Dynamic Music in Games using WebAudio

tl;dr WebAudio is a solid API with many features. It is easy to create complex effects (like pitching, panning and even dynamic music transitions). However, there are many small details to consider when dealing with browser variations. A battle proven wrapper like howler.js that takes care of the details is definitely a thing to consider. [DEMO is pending]

About

Working on my game Ghost Jump I came to the point where I needed to integrate sound and music. GhostJump is written in pure JavaScript and I think WebAudio is my best option. I have never used the API before but I do have some experience with audio programming. To get the full experience I decided to not start with a wrapper like howler.js or soundjs.

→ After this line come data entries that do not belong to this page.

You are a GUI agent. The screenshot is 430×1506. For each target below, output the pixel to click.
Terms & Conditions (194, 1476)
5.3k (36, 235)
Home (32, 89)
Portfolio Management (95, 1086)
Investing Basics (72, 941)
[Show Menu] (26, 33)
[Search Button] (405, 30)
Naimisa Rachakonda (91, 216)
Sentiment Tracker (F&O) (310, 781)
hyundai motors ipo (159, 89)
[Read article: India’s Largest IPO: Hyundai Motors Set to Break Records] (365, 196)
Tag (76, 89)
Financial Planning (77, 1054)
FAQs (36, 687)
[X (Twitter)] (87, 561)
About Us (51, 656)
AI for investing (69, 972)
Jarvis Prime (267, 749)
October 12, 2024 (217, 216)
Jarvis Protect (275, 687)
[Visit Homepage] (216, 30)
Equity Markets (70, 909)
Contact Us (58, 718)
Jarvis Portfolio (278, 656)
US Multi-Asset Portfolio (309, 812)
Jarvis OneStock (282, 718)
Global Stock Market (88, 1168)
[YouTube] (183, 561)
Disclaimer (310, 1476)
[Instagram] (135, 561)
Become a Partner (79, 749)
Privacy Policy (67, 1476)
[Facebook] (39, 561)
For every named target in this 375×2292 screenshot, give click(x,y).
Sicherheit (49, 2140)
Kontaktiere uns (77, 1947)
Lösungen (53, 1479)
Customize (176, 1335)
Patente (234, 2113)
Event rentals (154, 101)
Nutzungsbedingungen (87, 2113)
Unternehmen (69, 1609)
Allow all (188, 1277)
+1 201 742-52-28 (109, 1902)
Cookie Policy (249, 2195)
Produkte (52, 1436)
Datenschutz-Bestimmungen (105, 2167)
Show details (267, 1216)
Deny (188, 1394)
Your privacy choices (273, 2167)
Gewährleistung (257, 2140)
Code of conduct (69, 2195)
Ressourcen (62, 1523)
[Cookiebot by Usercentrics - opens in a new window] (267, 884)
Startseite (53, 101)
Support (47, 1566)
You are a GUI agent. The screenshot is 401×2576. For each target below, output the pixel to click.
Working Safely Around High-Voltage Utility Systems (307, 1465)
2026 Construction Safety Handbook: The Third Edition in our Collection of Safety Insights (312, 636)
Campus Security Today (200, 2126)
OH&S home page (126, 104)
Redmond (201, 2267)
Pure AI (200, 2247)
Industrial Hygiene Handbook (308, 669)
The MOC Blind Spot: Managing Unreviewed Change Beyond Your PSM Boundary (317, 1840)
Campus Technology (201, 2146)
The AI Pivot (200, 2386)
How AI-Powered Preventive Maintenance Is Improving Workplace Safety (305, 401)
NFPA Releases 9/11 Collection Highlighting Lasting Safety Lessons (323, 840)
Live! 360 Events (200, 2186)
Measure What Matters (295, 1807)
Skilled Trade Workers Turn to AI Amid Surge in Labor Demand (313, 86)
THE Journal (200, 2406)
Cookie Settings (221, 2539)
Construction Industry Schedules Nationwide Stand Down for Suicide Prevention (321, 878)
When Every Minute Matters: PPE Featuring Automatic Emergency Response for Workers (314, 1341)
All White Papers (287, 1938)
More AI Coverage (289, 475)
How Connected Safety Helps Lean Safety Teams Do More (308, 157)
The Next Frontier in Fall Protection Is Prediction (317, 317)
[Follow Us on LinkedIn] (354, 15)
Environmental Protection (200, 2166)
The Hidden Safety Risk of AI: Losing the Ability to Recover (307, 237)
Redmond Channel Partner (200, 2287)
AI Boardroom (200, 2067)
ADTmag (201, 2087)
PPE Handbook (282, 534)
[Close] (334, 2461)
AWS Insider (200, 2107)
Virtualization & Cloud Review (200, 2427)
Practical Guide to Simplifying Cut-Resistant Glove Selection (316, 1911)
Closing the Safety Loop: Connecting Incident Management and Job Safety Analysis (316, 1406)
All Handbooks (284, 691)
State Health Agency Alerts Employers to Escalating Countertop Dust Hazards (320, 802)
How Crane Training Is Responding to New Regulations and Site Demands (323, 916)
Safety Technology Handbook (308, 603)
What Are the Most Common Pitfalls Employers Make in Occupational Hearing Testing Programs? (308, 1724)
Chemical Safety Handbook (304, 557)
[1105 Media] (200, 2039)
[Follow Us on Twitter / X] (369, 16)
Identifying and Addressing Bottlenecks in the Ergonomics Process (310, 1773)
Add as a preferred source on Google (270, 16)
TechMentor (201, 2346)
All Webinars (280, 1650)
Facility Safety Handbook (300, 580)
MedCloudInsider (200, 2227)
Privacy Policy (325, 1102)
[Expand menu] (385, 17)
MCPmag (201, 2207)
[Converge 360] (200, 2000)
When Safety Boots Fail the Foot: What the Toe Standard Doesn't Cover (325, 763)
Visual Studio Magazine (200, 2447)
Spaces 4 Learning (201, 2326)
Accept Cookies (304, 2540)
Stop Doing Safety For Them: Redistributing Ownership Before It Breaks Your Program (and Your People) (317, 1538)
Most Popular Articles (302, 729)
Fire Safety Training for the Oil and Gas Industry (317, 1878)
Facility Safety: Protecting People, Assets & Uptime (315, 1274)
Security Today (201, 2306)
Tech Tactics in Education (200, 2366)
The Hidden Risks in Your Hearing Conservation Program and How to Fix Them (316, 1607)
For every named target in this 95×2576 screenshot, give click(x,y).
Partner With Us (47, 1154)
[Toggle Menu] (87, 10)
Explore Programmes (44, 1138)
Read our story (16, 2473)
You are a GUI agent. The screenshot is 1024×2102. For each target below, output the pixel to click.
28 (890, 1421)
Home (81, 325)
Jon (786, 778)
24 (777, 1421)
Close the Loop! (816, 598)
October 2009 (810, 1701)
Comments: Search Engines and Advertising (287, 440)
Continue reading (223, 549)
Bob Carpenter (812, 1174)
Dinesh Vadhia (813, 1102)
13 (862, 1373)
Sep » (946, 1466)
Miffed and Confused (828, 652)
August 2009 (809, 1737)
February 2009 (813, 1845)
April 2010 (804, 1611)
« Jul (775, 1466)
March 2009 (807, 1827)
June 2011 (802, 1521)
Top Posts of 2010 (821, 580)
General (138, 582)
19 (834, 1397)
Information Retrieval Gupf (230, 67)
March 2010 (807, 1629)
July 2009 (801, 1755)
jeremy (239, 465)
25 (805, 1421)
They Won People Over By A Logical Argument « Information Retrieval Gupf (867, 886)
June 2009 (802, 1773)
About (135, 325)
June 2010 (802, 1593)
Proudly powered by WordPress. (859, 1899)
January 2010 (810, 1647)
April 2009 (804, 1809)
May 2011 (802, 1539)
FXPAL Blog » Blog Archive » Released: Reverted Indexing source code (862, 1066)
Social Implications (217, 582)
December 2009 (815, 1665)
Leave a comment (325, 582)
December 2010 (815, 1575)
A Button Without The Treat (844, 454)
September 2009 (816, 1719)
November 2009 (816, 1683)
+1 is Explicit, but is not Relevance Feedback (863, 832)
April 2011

The WebAudio API is very powerful but also full of strange vendor specific behaviors. For example, it is not possible to create an AudioContext on iOS Safari or desktop Chrome if you are not in some kind of magic user input event context. This and other things I intend to explore and write about it here.

WebAudio at a glance

Without copying the entire API docs here let me try to summarize how I understand it. WebAudio is composed of a AudioContext that needs to be packed with Audio Nodes. When playing a sound effect or music one has to connect multiple audio nodes within the context. A node is an instance of a JavaScript object which’s parameter can be modified.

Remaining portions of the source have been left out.